– Но в другой раз я, может, буду не в настроении. Обычно при мысли об Анне я прихожу в ярость. Но я хочу, чтобы ты послушала, что она мне скажет после такого оригинальнейшего вступления… Она напомнит мне, что ты еще совсем ребенок. Намекнет, будто никак не может понять, что такого я в тебе нашел. Намекнет и на то, будто я веду какую-то игру и что ей, мол, только-то и хотелось узнать, какую именно. Скажет, что я, разумеется, могу на нее положиться – она ни словечка тебе не скажет о том, каков я на самом деле. Скажет, что она прекрасно понимает, какими занудами они с Томасом кажутся на моем фоне, ведь я-то гений, который снисходит только до той работы, которую она мне подносит на блюдечке. Конечно, скажет она, нет никого зануднее людей, которые платят по счетам. А еще она скажет, что понимает, как тяжко мне приходится – надо ведь соответствовать своей репутации, и понятно, что я уж спасаюсь от скуки как могу. И в конце концов она скажет: «Ну ясно, она ведь сестра Томаса».

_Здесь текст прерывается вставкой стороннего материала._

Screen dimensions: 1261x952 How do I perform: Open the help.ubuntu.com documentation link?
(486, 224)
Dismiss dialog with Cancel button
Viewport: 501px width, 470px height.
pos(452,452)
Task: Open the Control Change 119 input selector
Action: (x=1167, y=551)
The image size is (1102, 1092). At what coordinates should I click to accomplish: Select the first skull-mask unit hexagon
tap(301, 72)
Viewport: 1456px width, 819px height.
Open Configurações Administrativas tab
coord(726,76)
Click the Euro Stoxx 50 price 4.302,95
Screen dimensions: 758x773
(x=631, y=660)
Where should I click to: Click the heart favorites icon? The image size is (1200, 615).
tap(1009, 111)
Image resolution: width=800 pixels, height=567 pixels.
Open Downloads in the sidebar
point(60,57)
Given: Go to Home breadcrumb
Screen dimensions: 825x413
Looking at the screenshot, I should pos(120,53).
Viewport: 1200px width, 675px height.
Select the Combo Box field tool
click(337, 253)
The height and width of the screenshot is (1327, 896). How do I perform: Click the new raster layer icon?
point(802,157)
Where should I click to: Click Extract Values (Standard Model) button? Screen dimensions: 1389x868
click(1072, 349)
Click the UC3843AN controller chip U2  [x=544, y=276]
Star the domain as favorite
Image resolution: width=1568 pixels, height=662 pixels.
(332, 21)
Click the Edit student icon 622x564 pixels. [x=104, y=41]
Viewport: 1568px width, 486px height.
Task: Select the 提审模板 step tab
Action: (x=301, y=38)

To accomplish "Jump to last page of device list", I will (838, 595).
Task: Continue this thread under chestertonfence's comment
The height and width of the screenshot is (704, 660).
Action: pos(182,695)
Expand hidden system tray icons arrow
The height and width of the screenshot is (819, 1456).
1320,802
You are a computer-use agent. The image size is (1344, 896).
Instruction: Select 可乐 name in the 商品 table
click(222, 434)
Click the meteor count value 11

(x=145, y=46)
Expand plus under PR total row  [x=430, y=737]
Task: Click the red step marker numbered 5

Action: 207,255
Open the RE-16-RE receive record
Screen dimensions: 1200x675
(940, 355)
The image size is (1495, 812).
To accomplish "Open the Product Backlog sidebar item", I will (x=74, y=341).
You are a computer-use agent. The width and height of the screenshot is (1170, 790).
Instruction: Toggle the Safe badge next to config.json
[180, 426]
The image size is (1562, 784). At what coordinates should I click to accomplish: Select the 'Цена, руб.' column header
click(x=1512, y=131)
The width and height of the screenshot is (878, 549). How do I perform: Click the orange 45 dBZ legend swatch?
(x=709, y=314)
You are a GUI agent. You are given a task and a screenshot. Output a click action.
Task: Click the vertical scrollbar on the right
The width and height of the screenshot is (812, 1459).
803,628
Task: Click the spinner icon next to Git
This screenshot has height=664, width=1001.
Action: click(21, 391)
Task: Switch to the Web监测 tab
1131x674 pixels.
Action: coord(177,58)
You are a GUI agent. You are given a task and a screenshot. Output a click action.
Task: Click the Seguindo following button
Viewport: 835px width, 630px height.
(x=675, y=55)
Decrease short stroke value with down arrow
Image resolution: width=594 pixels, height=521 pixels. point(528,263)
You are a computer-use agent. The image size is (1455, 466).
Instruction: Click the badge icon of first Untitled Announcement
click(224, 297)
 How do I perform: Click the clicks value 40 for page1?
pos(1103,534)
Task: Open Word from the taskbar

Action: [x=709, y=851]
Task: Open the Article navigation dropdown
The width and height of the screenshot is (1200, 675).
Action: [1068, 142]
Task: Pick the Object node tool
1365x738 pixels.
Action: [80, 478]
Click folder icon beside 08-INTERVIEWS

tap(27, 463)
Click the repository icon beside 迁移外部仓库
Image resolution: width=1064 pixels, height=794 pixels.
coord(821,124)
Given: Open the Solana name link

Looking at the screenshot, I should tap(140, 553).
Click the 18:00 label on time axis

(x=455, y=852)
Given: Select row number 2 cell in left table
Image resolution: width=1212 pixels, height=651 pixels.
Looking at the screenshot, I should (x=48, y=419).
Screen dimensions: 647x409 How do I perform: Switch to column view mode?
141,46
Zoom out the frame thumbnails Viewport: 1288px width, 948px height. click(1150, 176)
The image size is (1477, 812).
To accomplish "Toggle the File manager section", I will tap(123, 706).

– Я что-то не понимаю, зачем это все говорить.
– Ты и не поймешь, дружок. Зато пойму я. Анна будет сидеть на диване, а меня вкрутит в это свое дурацкое желтое креслице. Если я попытаюсь встать, она скажет: «Как ты меня утомил». Она закурит. Вот так… – Эдди раскрыл портсигар, вяло поворошил его содержимое кончиками пальцев и затем, откинув голову набок, будто арфист, вытянул одну сигарету, загадочно ее оглядел, манерничая, закурил и снова откинул со лба воображаемый локон.
– Она скажет, – продолжал он, – «Кажется, тебе пора. Тебя, наверное, Порция в коридоре дожидается».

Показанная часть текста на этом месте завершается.